EXTRACT TO READ:
BEGIN
---
name: test-spec
description: |
  Test specification skill. Analyzes input data and expected results completeness,
  then produces detailed test scenarios (blackbox, performance, resilience, security, resource limits)
  that treat the system as a black box. Every test pairs input data with quantifiable expected results
  so tests can verify correctness, not just execution.
  4-phase workflow: input data + expected results analysis, test scenario specification, data + results validation gate,
  test runner script generation. Produces 8 artifacts under tests/ and 2 shell scripts under scripts/.
  Trigger phrases:
  - "test spec", "test specification", "test scenarios"
  - "blackbox test spec", "black box tests", "blackbox tests"
  - "performance tests", "resilience tests", "security tests"
category: build
tags: [testing, black-box, blackbox-tests, test-specification, qa]
disable-model-invocation: true
---

# Test Scenario Specification

Analyze input data completeness and produce detailed black-box test specifications. Tests describe what the system should do given specific inputs — they never reference internals.

## Core Principles

- **Black-box only**: tests describe observable behavior through public interfaces; no internal implementation details
- **Traceability**: every test traces to at least one acceptance criterion or restriction
- **Save immediately**: write artifacts to disk after each phase; never accumulate unsaved work
- **Ask, don't assume**: when requirements are ambiguous, ask the user before proceeding
- **Spec, don't code**: this workflow produces test specifications, never test implementation code
- **Every test must have a pass/fail criterion**. Two acceptable shapes:
  - **Input/output shape**: concrete input data paired with a quantifiable expected result (exact value, tolerance, threshold, pattern, reference file). Typical for functional blackbox tests, performance tests with load data, data-processing pipelines.
  - **Behavioral shape**: a trigger condition + observable system behavior + quantifiable pass/fail criterion, with no input data required. Typical for startup/shutdown tests, retry/backoff policies, state transitions, logging/metrics emission, resilience scenarios. Example criteria: "startup logs `service ready` within 5s", "retry emits 3 attempts with exponential backoff (base 100ms ± 20ms)", "on SIGTERM, service drains in-flight requests within 30s grace period", "health endpoint returns 503 while migrations run".
END
CHALLENGES:
• a. Rewrite the test-spec skill page from "- **Black-box only**: tests" up to and including "data, data-processing pipelines.", putting "user requirement" in place of "acceptance criterion".
• b. Carry on the test-spec skill page after its final line.

DATASET RECORDS:
BEGIN
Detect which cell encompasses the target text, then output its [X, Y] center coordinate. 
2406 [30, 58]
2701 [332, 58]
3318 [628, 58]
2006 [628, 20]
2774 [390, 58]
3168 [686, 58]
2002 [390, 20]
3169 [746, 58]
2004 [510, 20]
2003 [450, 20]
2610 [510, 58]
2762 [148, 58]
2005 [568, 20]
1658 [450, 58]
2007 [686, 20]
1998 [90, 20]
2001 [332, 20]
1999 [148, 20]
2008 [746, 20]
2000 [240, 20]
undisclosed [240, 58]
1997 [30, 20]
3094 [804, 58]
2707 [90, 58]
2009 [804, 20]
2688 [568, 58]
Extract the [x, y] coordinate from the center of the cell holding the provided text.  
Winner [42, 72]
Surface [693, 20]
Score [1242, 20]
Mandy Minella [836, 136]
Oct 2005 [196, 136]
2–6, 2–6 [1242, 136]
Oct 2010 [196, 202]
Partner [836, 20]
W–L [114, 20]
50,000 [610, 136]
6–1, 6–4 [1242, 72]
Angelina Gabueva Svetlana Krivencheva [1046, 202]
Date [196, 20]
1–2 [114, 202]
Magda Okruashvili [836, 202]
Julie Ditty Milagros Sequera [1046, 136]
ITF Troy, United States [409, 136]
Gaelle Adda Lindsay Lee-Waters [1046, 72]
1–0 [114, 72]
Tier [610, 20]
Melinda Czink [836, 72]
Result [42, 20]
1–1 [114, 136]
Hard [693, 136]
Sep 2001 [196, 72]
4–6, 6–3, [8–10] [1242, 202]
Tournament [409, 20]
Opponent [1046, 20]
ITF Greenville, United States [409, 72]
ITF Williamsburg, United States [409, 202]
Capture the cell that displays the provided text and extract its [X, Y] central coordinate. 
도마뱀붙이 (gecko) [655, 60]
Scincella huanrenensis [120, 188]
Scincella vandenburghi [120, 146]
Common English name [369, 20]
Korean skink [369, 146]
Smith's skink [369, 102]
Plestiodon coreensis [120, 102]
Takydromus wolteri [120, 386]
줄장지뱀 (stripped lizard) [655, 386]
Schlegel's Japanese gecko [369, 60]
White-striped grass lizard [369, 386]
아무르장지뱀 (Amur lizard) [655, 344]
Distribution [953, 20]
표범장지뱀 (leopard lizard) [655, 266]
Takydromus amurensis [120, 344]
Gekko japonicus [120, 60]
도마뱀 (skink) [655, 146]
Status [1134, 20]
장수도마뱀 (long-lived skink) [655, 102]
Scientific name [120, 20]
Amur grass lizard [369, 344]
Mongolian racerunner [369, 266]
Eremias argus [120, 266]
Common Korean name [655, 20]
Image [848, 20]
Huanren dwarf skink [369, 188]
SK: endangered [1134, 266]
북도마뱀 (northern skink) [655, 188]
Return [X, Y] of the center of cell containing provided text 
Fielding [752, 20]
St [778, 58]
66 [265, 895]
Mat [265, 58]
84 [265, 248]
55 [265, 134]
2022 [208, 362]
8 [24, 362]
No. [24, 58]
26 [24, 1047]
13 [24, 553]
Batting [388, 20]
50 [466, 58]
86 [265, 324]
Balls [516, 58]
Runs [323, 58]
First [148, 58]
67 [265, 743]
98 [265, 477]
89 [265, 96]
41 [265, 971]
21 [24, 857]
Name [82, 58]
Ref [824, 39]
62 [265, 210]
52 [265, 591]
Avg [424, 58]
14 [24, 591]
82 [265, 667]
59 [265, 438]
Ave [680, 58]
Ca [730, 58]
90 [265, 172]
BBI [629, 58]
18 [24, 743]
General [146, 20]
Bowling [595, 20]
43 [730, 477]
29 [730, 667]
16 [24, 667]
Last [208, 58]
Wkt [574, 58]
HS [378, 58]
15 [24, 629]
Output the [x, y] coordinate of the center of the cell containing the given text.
END
TASK RESULTS:
• a.
- **Black-box only**: tests describe observable behavior through public interfaces; no internal implementation details
- **Traceability**: every test traces to at least one user requirement or restriction
- **Save immediately**: write artifacts to disk after each phase; never accumulate unsaved work
- **Ask, don't assume**: when requirements are ambiguous, ask the user before proceeding
- **Spec, don't code**: this workflow produces test specifications, never test implementation code
- **Every test must have a pass/fail criterion**. Two acceptable shapes:
  - **Input/output shape**: concrete input data paired with a quantifiable expected result (exact value, tolerance, threshold, pattern, reference file). Typical for functional blackbox tests, performance tests with load data, data-processing pipelines.

• b.
- For behavioral tests the observable (log line, metric value, state transition, emitted event, elapsed time) must still be quantifiable — the test must programmatically decide pass/fail.
- A test that cannot produce a pass/fail verdict through either shape is not verifiable and must be removed.

## Context Resolution

Fixed paths:

- PROBLEM_DIR: `_docs/00_problem/`
- SOLUTION_DIR: `_docs/01_solution/`
- DOCUMENT_DIR: `_docs/02_document/`
- TESTS_OUTPUT_DIR: `_docs/02_document/tests/`

Announce the resolved paths and the detected invocation mode (below) to the user before proceeding.

### Invocation Modes

- **full** (default): runs all 4 phases against the whole `PROBLEM_DIR` + `DOCUMENT_DIR`. Used in greenfield Plan Step 1 and existing-code Step 3.
- **cycle-update**: runs only a scoped refresh of the existing test-spec artifacts against the current feature cycle's completed tasks. Used by the existing-code flow's per-cycle sync step. See `modes/cycle-update.md` for the narrowed workflow.

## Input Specification

### Required Files

| File | Purpose |
|------|---------|
| `_docs/00_problem/problem.md` | Problem description and context |
| `_docs/00_problem/acceptance_criteria.md` | Measurable acceptance criteria |
| `_docs/00_problem/restrictions.md` | Constraints and limitations |
| `_docs/00_problem/input_data/` | Reference data examples, expected results, and optional reference files |
| `_docs/01_solution/solution.md` | Finalized solution |

### Expected Results Specification

Every input data item MUST have a corresponding expected result that defines what the system should produce. Expected results MUST be **quantifiable** — the test must be able to programmatically compare actual system output against the expected result and produce a pass/fail verdict.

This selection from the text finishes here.